The European Commission has accused Apple of allegedly violating the Digital Markets Act (DMA) by restricting app developers from offering more affordable alternative payment methods to consumers. The agency also said that it is opening another investigation against Apple for imposing new contractual rules on developers, which includes a new fee called “Core Technology Fee.”
In a preliminary finding made public on June 24, the agency found that Apple's App Store rules not only restrict developers from offering alternative pricing information within their apps, but also restrict them from informing users about alternative app distribution channels outside the App Store.

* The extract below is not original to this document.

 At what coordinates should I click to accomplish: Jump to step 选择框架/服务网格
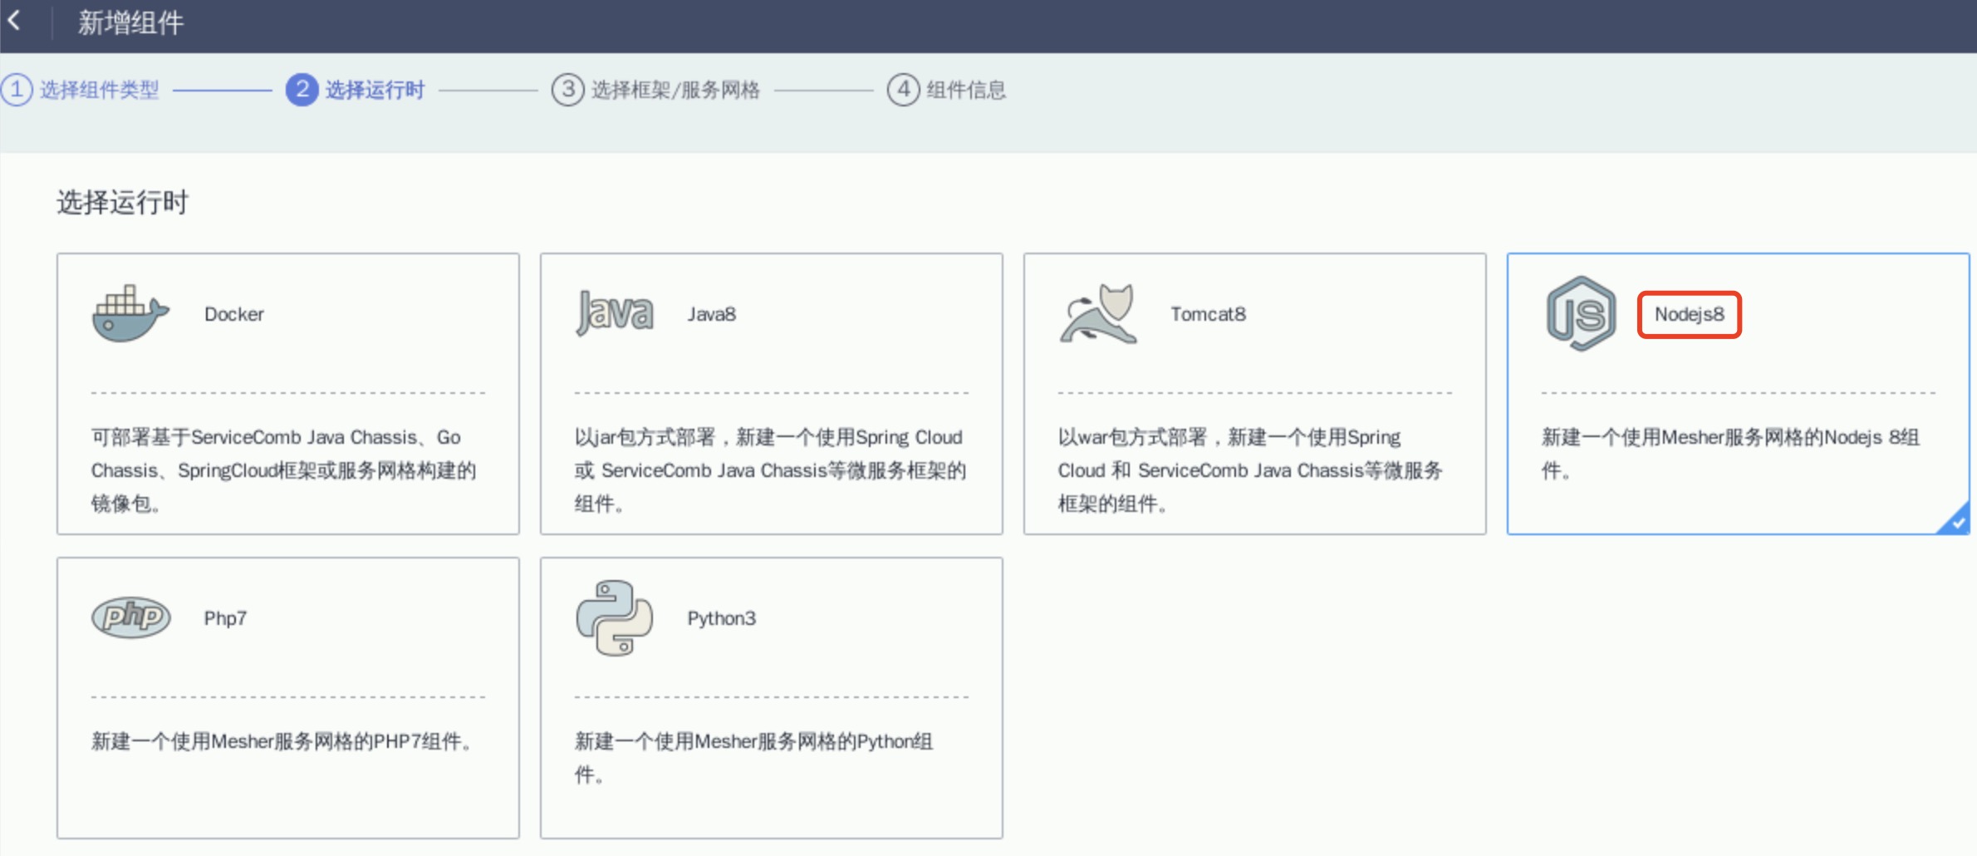[675, 90]
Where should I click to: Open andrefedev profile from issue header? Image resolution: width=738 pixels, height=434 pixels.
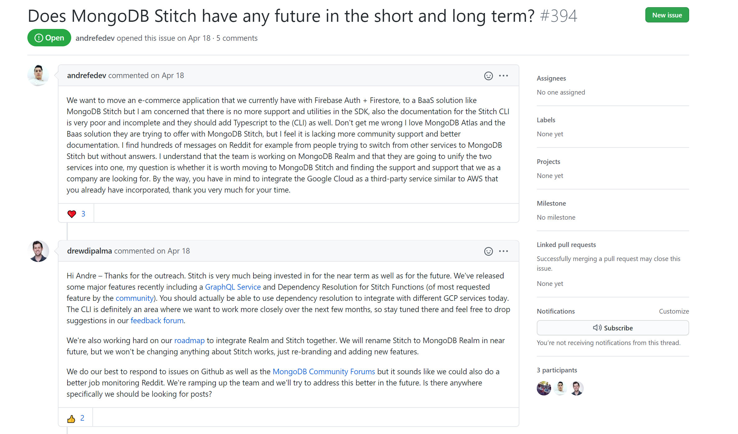click(95, 38)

“Our preliminary position is that Apple does not fully allow steering. Steering is key to ensure that app developers are less dependent on gatekeepers’ app stores and for consumers to be aware of better offers,” said Margrethe Vestager, executive vice-president of competition policy at the European Commission.

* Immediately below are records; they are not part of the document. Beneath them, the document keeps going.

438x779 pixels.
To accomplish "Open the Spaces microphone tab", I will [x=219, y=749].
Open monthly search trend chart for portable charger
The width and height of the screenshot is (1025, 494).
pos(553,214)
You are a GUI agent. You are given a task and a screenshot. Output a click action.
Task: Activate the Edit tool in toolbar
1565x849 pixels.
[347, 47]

Under Article 5(4) of the DMA, app store gatekeepers are required to allow app developers to direct consumers to offers outside the app stores, without any fee.
If the agency’s preliminary views are confirmed, it will take a non-compliance decision within 12 months from the opening of proceedings on 25 March 2024.

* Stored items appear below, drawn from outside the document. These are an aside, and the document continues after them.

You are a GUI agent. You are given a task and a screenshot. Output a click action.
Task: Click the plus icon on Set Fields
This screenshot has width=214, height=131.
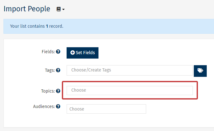pyautogui.click(x=73, y=53)
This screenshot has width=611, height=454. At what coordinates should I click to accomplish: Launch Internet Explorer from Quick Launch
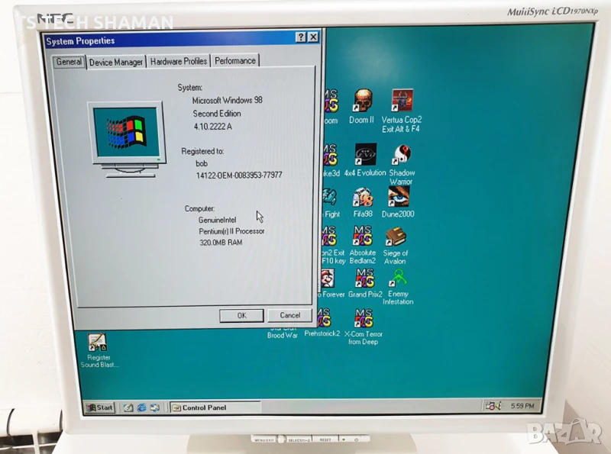[141, 407]
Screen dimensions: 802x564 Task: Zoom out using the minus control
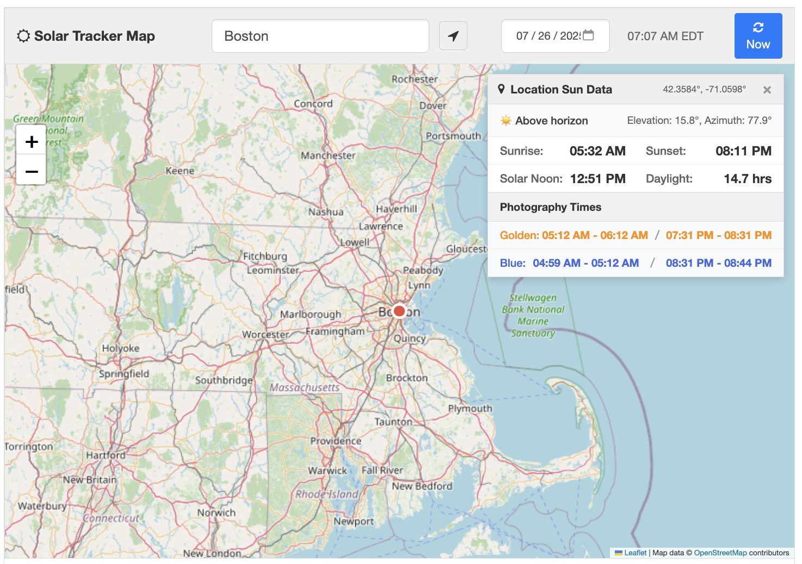tap(31, 171)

Though Apple allows app developers to redirect consumers to a web page by using a link-out in their app, the process is subject to several restrictions, which prevent app developers from promoting offers and executing contracts through the distribution channel of their choice.
It was also found that Apple charges developers a fee for every purchase of digital goods or services within seven days after a link-out from the app.
Further, the agency has opened a new investigation over Apple’s new rules that it announced this January to comply with the DMA.
“We have also opened proceedings against Apple in relation to its so-called core technology fee and various rules for allowing third party app stores and sideloading,” said Vestager.
She added that the developer community is eager to offer alternatives to the App Store and the investigation will ensure that Apple does not undermine their efforts.
In January, Apple announced that it will allow developers to distribute iOS apps through alternative app stores in accordance with DMA. However, to make up for the loss of revenue Apple introduced something called a core technology fee of €0.50 for each first annual install per year on apps with over 1 million annual installs in the EU, whether they are downloaded from the App Store or another app marketplace. The iPhone maker also introduced an additional fee of 3% on iOS apps for using App Store’s payment processing mechanism.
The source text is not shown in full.